MATERIAL PROVIDED:

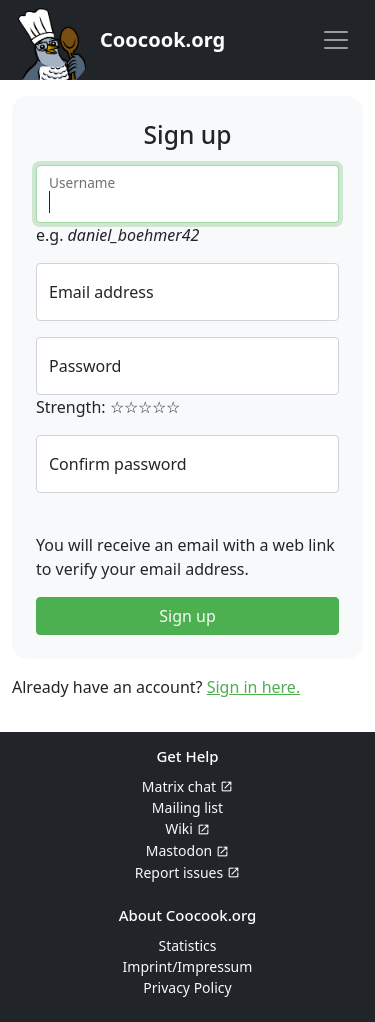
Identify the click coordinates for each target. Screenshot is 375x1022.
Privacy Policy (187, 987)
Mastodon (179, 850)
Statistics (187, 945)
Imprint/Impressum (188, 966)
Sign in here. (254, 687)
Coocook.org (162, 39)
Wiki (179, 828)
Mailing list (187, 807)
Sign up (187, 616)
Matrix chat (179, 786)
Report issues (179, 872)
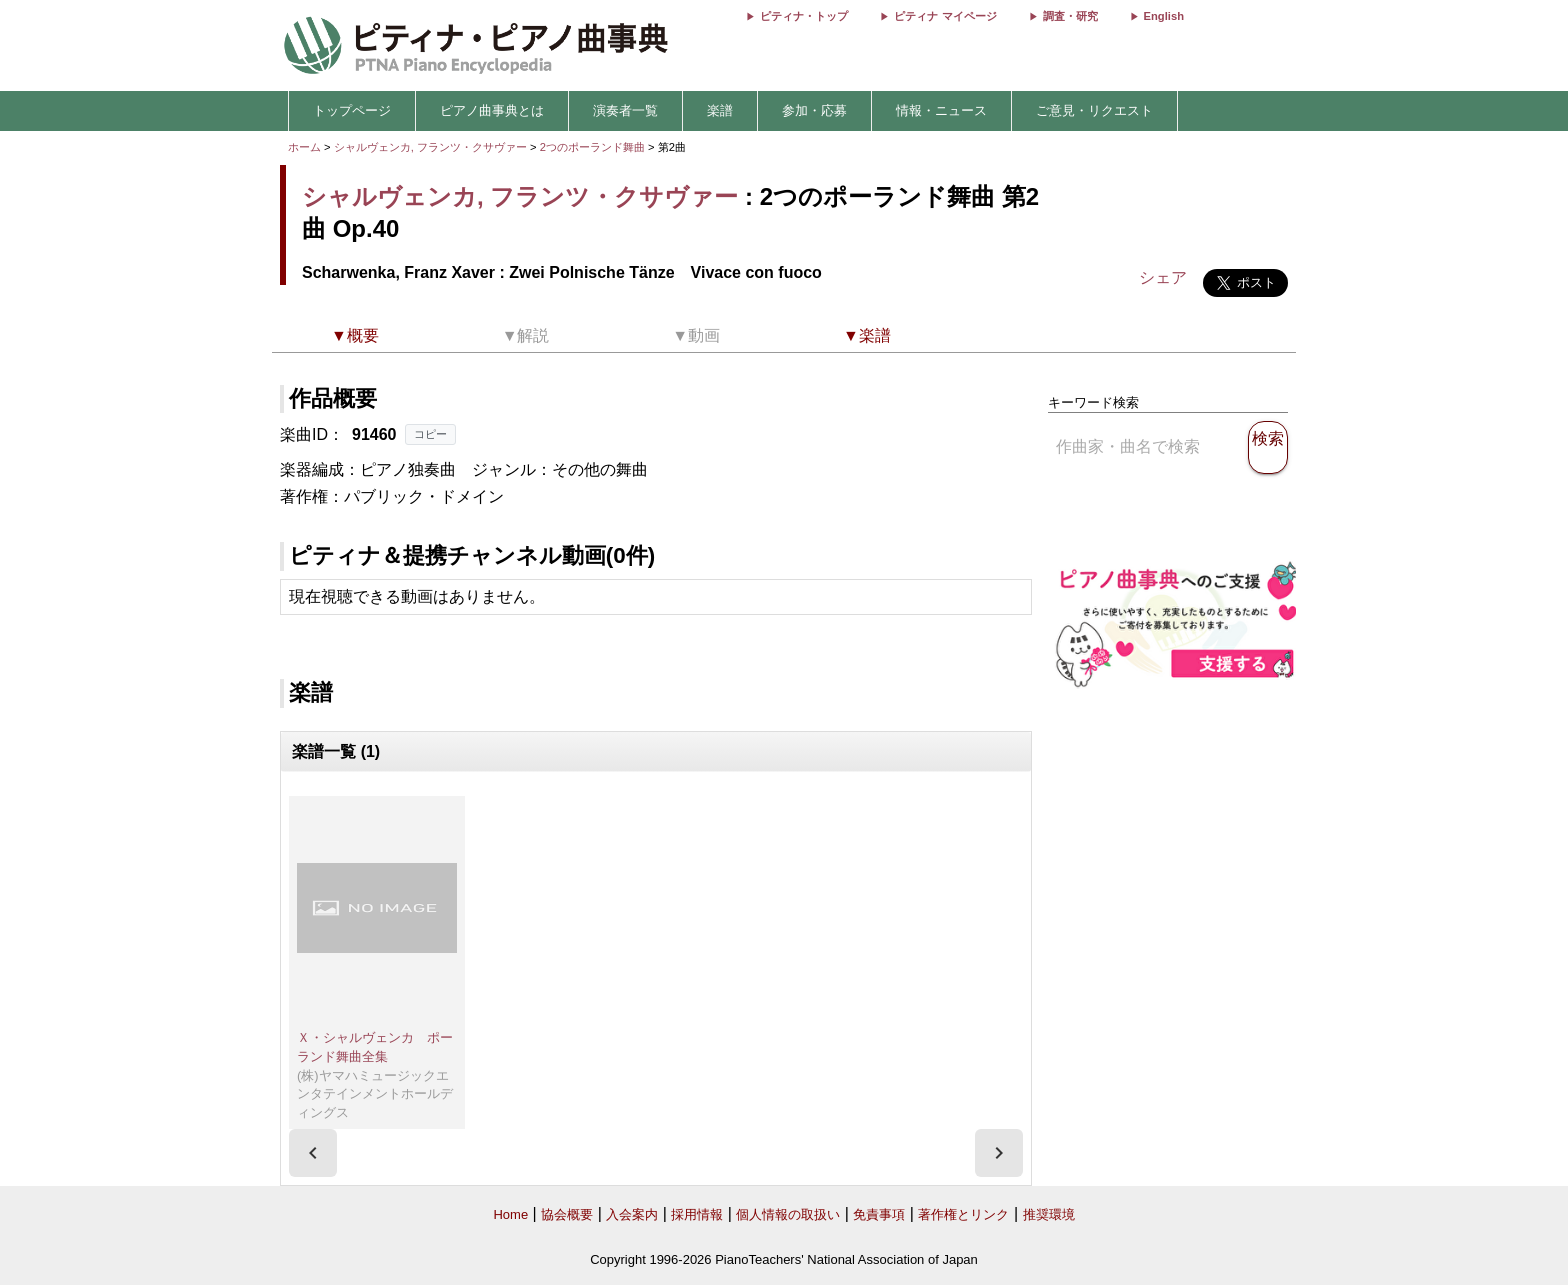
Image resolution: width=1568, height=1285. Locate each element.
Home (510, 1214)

PROMPT:
Could you reproduce all the items above with "Mailing list" swapped for "Newsletter", keeping everything else the same and leaving out the pictures?

TASK RESULT:
Identify the click coordinates for each target. Screenshot is 375x1022.
Privacy Policy (187, 987)
Mastodon (179, 850)
Statistics (187, 945)
Imprint/Impressum (188, 966)
Sign in here. (254, 687)
Coocook.org (162, 39)
Wiki (179, 828)
Newsletter (187, 807)
Sign up (187, 616)
Matrix chat (179, 786)
Report issues (179, 872)
Image resolution: width=1568, height=1285. Locate each element.
Home (510, 1214)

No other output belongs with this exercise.